------ EXTRACT TO READ ------

K. Ramaswamy & N. Venkatachala, JJ.
This appeal by special leave arises from the order of the Division Bench of the Madhya Pradesh High Court in Misc. Petition No.271/80 dated September 22,1981. One Km.Leila Violet Manorama Laxmanan, daughter of Dr, P. N. Laxmanan submitted an application before the competent authority (Annex 1 filed in this Court on October 31, 1979) seeking permission to alienate 16,500, sq. feet of the land together with 4,141 sq.ft. built up area situated in plot No. 7/1, Block No. 32 of Jabalpur city bearing Municipal No. 578, South civil Line, Jabalpur to the respondent. On receipt thereof, the competent authority on December 29,1979 exercised option to purchase the property . In furtherance thereof of the owner executed the sale deed on May 16,1980 in favour of the State of Madhya Pradesh of the property which was agreed to be sold to the first respondent. The first respondent thereafter approached the High Court by way of above writ petition impugning the legality of the purchase made by the Government. The High Court in the judgment held that the sale was not legal. In reaching this conclusion, the High Court held that until the ceiling proceedings are completed in accordance with law and the surplus area is determined, the owner is not entitled to sell the land and thus purchase of the land by the Government is not valid in law. Thus this appeal by special leave.
2. The relevant provisions, which require mention for rendering the controversy, are Ss. 27(1), 25(2) (a), 3(5) and 10 (4) of the Urban Land (Ceiling and Regulation ) Act, 1976, (for short, 'the Act') Section 27 (1) postulates that "notwithstanding anything contained in any other law for the time being in force, but subject to the provisions of sub-s. (3) of S. 5 and sub-s, (4) of S.10. no person shall transfer by way of sale........ any urban or urbanishable land with a building......... or a portion only of such building for period of ten years of such commencement or from the date on which the building is constructed, whichever is later, except with the previous permission in writing of the competent authority. On receipt of such an application seeking permission by the person, sub-s. 5(a), gets attracted which envisages that the competent authority shall have the first option to purchase such land with building or a portion only of such building on behalf of the State Government at such price as may be agreed upon between the competent authority and the applicant. In case such option has not been exercised within 60 days from the date of the receipt of the application, clause (b)gives power to the person of that building or a portion only of such building, that it shall be lawful for such person to transfer the land to whomsoever he may like, provided that where the competent authority exercises within the period aforesaid the option to purchase such land with building or a portion only of such building, the execution of the sale deed shall be completed and the payment of the purchase price thereof shall be made within a period of three months from the date on which such option is exercised. It would thus be clear that subject to the provisions of sub-s. (3) of Section 5 and sub-s. (4) of S.10 and notwithstanding anything contained in any law for the time being in force, the person in excess of ceiling area shall not alienate such area except with the previous permission in writing by the competent authority.

------

◆ WORK INSTRUCTIONS
• 1. Does each statement agree with the judgment? Answer yes or no for each and quote the deciding words.
(a) The competent authority exercised its option to purchase the property on December 29, 1979.
(b) The High Court held that the Government's purchase of the land was legal.
(c) The competent authority has 90 days from receipt of the application to exercise its option to purchase.
• 2. According to the judgment, once the competent authority exercises its option to purchase, how long is allowed for executing the sale deed and paying the purchase price?
Rely only on the judgment above.

------ INFORMATION PROVIDED ------

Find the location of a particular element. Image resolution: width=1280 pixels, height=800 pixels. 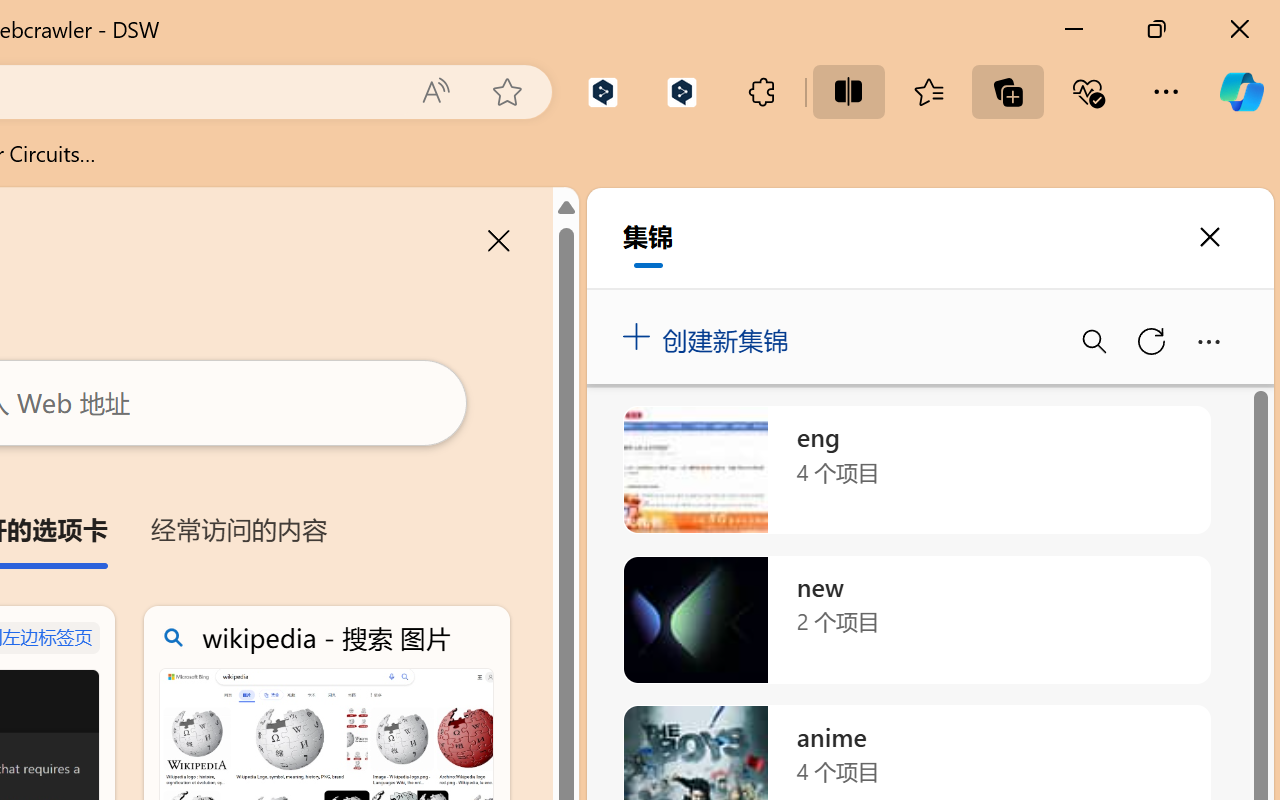

'Copilot (Ctrl+Shift+.)' is located at coordinates (1240, 91).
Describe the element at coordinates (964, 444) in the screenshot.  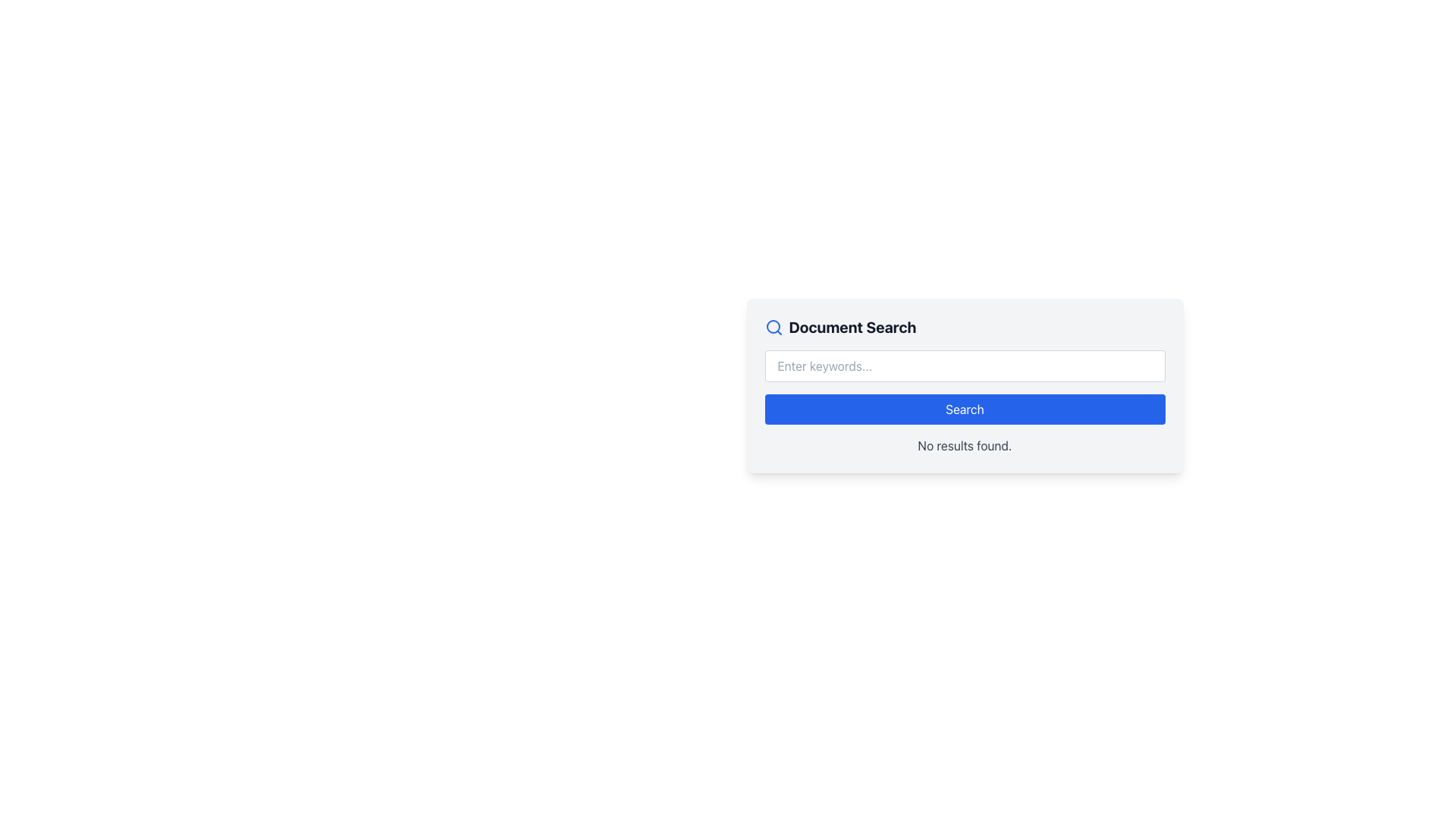
I see `the non-interactive informative message displayed when no search results match the user's query, located below the blue 'Search' button` at that location.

------

◆ RESPONSE LIST
• 1.
(a) Yes: "the competent authority on December 29,1979 exercised option to purchase the property"
(b) No: "The High Court in the judgment held that the sale was not legal."
(c) No: "In case such option has not been exercised within 60 days from the date of the receipt of the application"

• 2. Three months from the date on which the option is exercised.